- Born: 7 October 2006 (age 19) Kazakhstan

Gymnastics career
- Discipline: Rhythmic gymnastics
- Country represented: Kazakhstan (2022–present)
- Club: Shymkent Specialised Rhythmic Gymnastics Youth Sports School of Olympic Reserve No.9
- Head coach: Aliya Yussupova
- Assistant coaches: Inna Bystrova, Aliya Yussupova
- Medal record
Rhythmic gymnastics
Representing Kazakhstan
| Event | 1st | 2nd | 3rd |
| Asian Championships | 1 | 1 | 1 |
| FIG World Cup | 0 | 1 | 3 |
| Islamic Solidarity Games | 0 | 0 | 2 |
| Total | 1 | 2 | 6 |
Asian Championships
| Gold medal – first place | 2022 Pattaya | 5 Hoops |
| Silver medal – second place | 2022 Pattaya | Team |
| Bronze medal – third place | 2022 Pattaya | Group All-Around |
Islamic Solidarity Games
| Bronze medal – third place | 2021 Konya | Group All-Around |
| Bronze medal – third place | 2021 Konya | 5 Hoops |

= Assel Shukirbay =

Kazakh rhythmic gymnast

Äsel Şükırbai (Әсел Шүкірбай; born 7 October 2006) is a Kazakh rhythmic gymnast, member of the national group.

== Career ==
Shukirbay debuted into the senior national group at the 2022 World Cup in Athens where she was 4th in the All-Around and with 3 ribbons and 2 balls, winning bronze with 5 hoops.
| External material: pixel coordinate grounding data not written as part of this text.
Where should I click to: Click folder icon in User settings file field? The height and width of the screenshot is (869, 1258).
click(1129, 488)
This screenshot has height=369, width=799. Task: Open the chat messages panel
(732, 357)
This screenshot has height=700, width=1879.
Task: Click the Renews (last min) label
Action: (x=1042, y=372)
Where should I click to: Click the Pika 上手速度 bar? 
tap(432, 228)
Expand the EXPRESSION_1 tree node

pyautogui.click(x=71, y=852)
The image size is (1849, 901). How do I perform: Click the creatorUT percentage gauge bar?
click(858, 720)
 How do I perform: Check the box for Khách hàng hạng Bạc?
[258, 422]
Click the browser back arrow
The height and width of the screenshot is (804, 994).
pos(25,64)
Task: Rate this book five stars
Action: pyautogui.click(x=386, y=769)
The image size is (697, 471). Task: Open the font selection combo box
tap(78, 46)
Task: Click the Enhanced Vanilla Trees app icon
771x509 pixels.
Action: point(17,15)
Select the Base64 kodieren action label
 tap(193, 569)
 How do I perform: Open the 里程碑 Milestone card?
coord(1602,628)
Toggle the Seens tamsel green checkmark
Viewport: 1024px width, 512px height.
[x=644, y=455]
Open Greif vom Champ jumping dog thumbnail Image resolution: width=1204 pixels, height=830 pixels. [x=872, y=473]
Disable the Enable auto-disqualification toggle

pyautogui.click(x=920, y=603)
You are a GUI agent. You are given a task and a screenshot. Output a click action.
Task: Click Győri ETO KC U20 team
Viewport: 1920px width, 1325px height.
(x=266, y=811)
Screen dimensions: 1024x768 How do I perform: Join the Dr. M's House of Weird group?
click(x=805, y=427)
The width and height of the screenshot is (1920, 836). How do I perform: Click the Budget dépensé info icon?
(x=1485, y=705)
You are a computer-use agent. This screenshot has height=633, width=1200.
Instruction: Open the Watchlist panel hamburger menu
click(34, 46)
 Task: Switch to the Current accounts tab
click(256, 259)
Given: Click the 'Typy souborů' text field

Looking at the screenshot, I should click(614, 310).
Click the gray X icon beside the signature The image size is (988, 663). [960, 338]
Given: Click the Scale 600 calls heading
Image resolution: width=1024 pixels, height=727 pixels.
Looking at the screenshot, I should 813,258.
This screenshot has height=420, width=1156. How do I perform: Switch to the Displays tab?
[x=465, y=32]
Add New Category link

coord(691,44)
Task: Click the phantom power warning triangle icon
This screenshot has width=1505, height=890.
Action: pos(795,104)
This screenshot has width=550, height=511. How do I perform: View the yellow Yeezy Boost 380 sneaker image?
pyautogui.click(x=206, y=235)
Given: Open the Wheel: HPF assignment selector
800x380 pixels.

A month later in Tashkent the group won silver in the All-Around and with 3 ribbons and 2 balls as well as bronze with 5 hoops. A week later she competed in Baku with the group, taking 7th place in the All-Around and won bronze with 3 ribbons and 2 balls. In June she took part in the World Cup in Pesaro, ending 8th in the All-Around and with 3 balls and 2 balls, 6th with 5 hoops. From June 23 to 26 the group participated at the 2022 Asian Rhythmic Gymnastics Championships in Pattaya, winning gold with 5 hoops, silver in teams and bronze in the group All-Around. In August Assel competed at the 2021 Islamic Solidarity Games in Konya where the group won bronze in the All-Around and with 5 hoops. In September Shukirbay took part in the World Championships in Sofia along Sagina Muratkyzy, Aidana Shakenova, Aruzhan Kassenova, Renata Zholdinova, and the two individuals Elzhana Taniyeva and Aibota Yertaikyzy, taking 24th place in the All-Around, 26th with 5 hoops and 21st with 3 ribbons + 2 balls.